## Working data
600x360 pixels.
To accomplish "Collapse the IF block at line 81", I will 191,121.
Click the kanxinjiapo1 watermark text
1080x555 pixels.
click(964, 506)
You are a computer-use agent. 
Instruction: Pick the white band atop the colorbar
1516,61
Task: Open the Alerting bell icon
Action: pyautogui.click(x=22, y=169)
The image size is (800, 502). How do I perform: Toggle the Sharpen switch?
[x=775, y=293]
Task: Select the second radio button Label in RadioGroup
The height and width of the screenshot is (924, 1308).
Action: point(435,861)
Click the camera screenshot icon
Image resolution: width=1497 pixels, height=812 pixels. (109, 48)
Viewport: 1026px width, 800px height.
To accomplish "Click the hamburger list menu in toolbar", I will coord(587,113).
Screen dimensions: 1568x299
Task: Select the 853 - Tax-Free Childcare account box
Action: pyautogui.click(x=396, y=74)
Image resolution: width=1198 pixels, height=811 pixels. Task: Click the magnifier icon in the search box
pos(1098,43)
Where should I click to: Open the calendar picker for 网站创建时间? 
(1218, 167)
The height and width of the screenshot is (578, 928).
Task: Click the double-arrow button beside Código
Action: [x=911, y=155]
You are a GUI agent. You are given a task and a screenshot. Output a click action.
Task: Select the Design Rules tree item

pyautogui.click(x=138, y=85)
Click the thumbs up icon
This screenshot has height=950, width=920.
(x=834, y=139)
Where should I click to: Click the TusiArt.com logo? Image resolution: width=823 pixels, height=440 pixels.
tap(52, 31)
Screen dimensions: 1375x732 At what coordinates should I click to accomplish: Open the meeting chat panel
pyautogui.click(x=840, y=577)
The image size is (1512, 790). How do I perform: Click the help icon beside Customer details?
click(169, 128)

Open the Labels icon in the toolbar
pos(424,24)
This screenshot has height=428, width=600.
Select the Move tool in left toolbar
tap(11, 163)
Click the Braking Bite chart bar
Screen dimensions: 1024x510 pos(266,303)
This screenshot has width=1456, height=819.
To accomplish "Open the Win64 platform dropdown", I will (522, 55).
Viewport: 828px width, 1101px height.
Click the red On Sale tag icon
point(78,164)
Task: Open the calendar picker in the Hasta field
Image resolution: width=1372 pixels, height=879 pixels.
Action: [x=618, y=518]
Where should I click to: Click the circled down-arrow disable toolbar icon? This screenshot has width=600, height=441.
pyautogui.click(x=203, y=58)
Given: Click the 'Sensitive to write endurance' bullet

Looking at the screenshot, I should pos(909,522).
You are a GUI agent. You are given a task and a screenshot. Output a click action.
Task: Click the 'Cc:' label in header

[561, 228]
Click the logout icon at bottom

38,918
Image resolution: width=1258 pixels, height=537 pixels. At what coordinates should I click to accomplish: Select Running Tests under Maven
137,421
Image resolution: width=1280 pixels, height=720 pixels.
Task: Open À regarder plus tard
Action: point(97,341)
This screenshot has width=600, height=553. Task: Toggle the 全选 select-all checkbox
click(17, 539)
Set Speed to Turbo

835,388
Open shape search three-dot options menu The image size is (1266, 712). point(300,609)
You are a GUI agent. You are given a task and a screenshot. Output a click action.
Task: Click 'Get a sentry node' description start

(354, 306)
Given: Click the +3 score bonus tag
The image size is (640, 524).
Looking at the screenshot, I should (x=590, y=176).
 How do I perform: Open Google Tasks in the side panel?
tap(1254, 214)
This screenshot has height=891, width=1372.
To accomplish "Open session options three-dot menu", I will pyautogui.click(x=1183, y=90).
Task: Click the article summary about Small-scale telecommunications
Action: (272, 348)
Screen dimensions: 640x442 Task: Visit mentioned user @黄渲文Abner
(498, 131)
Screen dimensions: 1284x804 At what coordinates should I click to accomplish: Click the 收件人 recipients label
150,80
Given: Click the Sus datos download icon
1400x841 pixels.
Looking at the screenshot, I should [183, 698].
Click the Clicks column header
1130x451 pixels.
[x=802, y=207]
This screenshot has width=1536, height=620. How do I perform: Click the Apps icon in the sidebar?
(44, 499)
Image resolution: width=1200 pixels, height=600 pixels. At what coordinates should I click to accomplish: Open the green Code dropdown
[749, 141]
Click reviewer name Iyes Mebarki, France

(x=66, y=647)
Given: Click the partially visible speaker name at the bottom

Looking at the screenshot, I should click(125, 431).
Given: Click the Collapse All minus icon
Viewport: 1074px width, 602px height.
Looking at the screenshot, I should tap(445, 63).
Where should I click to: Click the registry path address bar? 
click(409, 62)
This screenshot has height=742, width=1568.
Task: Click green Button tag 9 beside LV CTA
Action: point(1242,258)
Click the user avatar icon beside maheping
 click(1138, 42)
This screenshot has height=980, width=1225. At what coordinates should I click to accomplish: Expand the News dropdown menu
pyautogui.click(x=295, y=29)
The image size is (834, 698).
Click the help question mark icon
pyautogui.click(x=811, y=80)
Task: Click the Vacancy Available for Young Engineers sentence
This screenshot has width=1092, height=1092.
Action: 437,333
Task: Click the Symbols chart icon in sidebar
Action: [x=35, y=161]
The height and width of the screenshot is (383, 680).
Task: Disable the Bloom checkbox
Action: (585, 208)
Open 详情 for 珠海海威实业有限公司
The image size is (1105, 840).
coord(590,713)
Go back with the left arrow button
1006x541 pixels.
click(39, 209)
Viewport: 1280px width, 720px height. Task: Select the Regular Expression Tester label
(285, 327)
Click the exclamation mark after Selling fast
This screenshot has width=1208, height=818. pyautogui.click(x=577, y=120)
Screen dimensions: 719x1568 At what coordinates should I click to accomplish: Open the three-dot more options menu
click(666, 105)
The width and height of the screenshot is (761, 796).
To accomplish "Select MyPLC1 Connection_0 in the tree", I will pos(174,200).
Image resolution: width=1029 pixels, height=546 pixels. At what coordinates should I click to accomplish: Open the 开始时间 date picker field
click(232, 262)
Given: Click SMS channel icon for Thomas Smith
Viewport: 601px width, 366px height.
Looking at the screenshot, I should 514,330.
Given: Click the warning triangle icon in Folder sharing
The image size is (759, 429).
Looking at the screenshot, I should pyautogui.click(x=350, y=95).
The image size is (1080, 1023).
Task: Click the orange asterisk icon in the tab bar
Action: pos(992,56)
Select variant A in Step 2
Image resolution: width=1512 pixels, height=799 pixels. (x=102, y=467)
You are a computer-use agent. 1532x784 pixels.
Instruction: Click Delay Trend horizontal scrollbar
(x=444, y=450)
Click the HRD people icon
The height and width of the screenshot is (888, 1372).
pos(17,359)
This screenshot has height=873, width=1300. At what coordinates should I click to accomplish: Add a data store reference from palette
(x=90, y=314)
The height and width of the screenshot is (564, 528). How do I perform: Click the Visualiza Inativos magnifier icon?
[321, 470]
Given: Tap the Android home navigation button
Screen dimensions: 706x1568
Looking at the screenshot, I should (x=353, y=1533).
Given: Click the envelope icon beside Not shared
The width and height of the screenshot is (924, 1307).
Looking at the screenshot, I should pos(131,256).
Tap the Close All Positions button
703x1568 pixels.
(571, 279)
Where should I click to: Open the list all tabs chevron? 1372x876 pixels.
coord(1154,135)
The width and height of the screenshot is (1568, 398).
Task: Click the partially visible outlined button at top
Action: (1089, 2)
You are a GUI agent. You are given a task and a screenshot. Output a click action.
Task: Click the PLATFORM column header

## Task to carry out
Please format everything from the start of the items above down to and including the line containing "click(964, 506)" as a numbered list, leaving out any blank lines.

## Response
1. 600x360 pixels.
2. To accomplish "Collapse the IF block at line 81", I will 191,121.
3. Click the kanxinjiapo1 watermark text
4. 1080x555 pixels.
5. click(964, 506)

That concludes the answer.